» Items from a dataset
:::::

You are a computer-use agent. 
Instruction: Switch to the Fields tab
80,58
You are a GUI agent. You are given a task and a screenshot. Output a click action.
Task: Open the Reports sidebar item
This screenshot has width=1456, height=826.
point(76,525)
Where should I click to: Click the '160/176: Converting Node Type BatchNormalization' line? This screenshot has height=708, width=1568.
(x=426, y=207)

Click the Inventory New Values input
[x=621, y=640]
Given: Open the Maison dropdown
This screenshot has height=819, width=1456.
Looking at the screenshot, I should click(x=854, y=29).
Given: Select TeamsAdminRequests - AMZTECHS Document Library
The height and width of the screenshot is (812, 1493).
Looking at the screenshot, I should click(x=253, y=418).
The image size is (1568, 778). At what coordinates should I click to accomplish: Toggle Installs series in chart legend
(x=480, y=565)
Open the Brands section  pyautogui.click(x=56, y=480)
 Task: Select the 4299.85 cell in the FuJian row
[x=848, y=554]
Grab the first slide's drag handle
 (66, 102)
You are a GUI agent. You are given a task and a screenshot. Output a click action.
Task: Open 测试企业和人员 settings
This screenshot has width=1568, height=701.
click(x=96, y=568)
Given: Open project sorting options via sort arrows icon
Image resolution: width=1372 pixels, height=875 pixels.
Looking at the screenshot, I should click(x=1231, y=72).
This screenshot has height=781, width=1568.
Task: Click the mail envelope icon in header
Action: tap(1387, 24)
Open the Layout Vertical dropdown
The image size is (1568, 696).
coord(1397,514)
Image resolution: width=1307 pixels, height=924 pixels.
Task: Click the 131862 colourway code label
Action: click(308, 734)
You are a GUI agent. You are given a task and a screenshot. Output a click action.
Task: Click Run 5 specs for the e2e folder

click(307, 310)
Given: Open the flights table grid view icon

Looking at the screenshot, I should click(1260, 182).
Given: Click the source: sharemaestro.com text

:::::

» EXERCISE DIRECTIONS
All records above are to be printed exactly, with nothing omitted.

» TASK ANSWER
You are a computer-use agent. 
Instruction: Switch to the Fields tab
80,58
You are a GUI agent. You are given a task and a screenshot. Output a click action.
Task: Open the Reports sidebar item
This screenshot has width=1456, height=826.
point(76,525)
Where should I click to: Click the '160/176: Converting Node Type BatchNormalization' line? This screenshot has height=708, width=1568.
(x=426, y=207)

Click the Inventory New Values input
[x=621, y=640]
Given: Open the Maison dropdown
This screenshot has height=819, width=1456.
Looking at the screenshot, I should click(x=854, y=29).
Given: Select TeamsAdminRequests - AMZTECHS Document Library
The height and width of the screenshot is (812, 1493).
Looking at the screenshot, I should click(x=253, y=418).
The image size is (1568, 778). At what coordinates should I click to accomplish: Toggle Installs series in chart legend
(x=480, y=565)
Open the Brands section  pyautogui.click(x=56, y=480)
 Task: Select the 4299.85 cell in the FuJian row
[x=848, y=554]
Grab the first slide's drag handle
 (66, 102)
You are a GUI agent. You are given a task and a screenshot. Output a click action.
Task: Open 测试企业和人员 settings
This screenshot has width=1568, height=701.
click(x=96, y=568)
Given: Open project sorting options via sort arrows icon
Image resolution: width=1372 pixels, height=875 pixels.
Looking at the screenshot, I should click(x=1231, y=72).
This screenshot has height=781, width=1568.
Task: Click the mail envelope icon in header
Action: tap(1387, 24)
Open the Layout Vertical dropdown
The image size is (1568, 696).
coord(1397,514)
Image resolution: width=1307 pixels, height=924 pixels.
Task: Click the 131862 colourway code label
Action: click(308, 734)
You are a GUI agent. You are given a task and a screenshot. Output a click action.
Task: Click Run 5 specs for the e2e folder

click(307, 310)
Given: Open the flights table grid view icon

Looking at the screenshot, I should click(1260, 182).
Given: Click the source: sharemaestro.com text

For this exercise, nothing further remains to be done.